People are encouraged to "excavate" the mummies, delving past the surface and into their cavities where they will find these poems. If you're in Auckland, please visit the exhibition at Corban Estate Arts Centre in Henderson - there are 25 works where an artist has worked with a poet or writer to produce a completely new piece - all very different and surprising! And 56 pairs worked together in total - some of the pairs also produced performances which will be showcased in their lovely ex-church, on Saturday 16th Oct.
Please go to Tuesday Poem for more poetic goodness!!

Friday, September 10, 2010

Thanks Tim!!

The wonderful Tim Jones, a great poet, writer and community enabler (even if he is from Wellington!) has published an interview with me. He was incredibly patient - waited a whole 6 months for my answers - but thanks to his persistence, I had to think very hard about my writing and direction. Thanks Tim! His blog is here - a very interesting collection of articles about writing, science fiction, and the environment.

that old Asian-Western dichotomy

Been reading a beautifully written article by Vietnamese-American writer Andrew Lam (thanks Karlo Mila for bringing it to my attention!) I think a lot of what he says about Asian parents pushing their children towards a more professionally "secure" future is true - to an extent. Last week kiwi novellist and poet Alison Wong, in her acceptance speech for the NZ Post Book Award for Fiction, said that she initially disappointed her parents by becoming a writer (although no doubt they are very proud now). As I've found with my parents, they worry, not because they are ashamed of having an artist in the family (I'm definitely not the first), but because they come from a background of having lost everything and knowing the value of a professional degree.
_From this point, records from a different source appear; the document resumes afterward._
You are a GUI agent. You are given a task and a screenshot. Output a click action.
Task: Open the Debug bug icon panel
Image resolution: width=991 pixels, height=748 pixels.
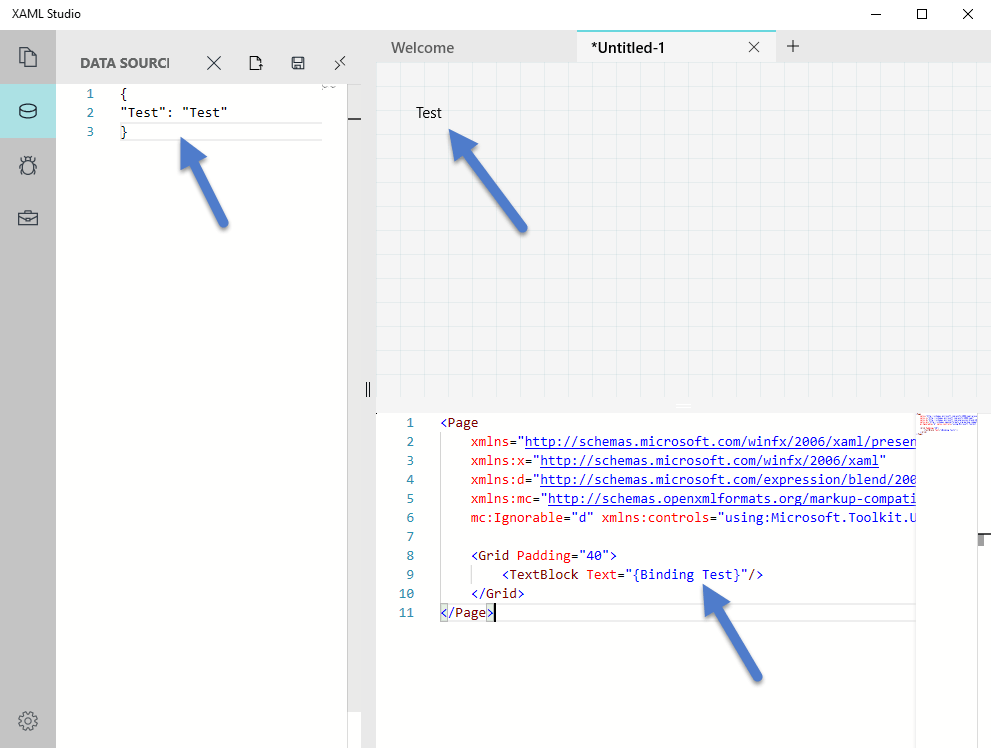(28, 165)
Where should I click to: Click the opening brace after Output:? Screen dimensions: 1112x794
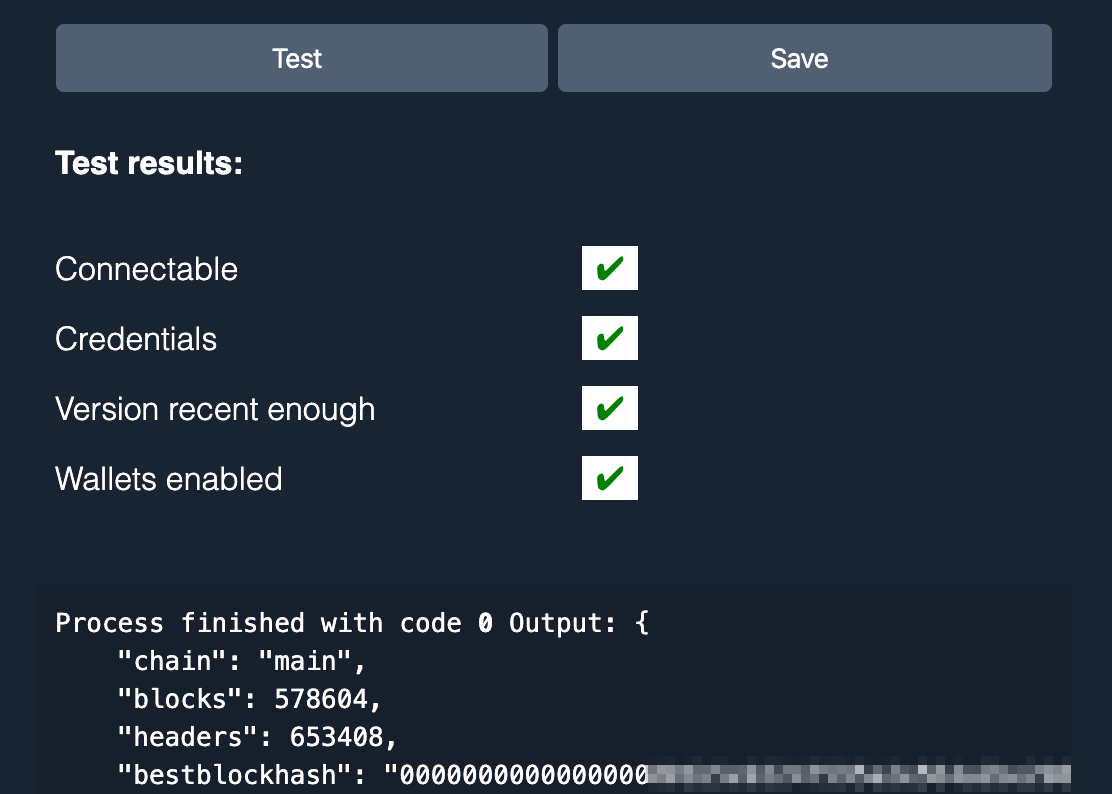pyautogui.click(x=641, y=623)
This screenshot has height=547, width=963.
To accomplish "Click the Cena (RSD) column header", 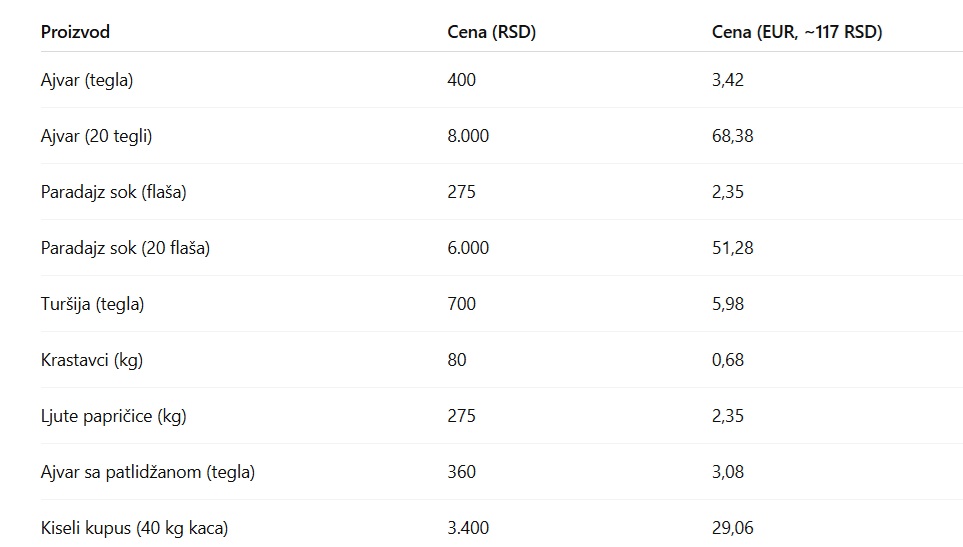I will 492,32.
The reason I quibble is that I think we are moving out of that generation now. I mix with a lot of fresh, joyously vibrant 20-somethings (and feel old and somewhat like I'm hiding my true age sometimes). Many of them are doing arts as their first career choice and have supportive, proud parents.

My parents are supportive too - in a slightly confused way - they're still not too sure about the path I'm taking, but they see that it makes me happy. I'm also different to Andrew and Alison in that I did actually take the professional path first. And that wasn't due to goading from my parents (although people assume that all the time). I really wanted to be a paediatrician, I chased the dream and enjoyed it, and it was only after I knew I'd get there that I realised I needed something else too.

So... are Asian artists more tortured than Western artists on this? I don't really think so, particularly not today. We're still underepresented in the NZ arts community, but rapidly growing as a group, and in a diverse range of fields. Yay!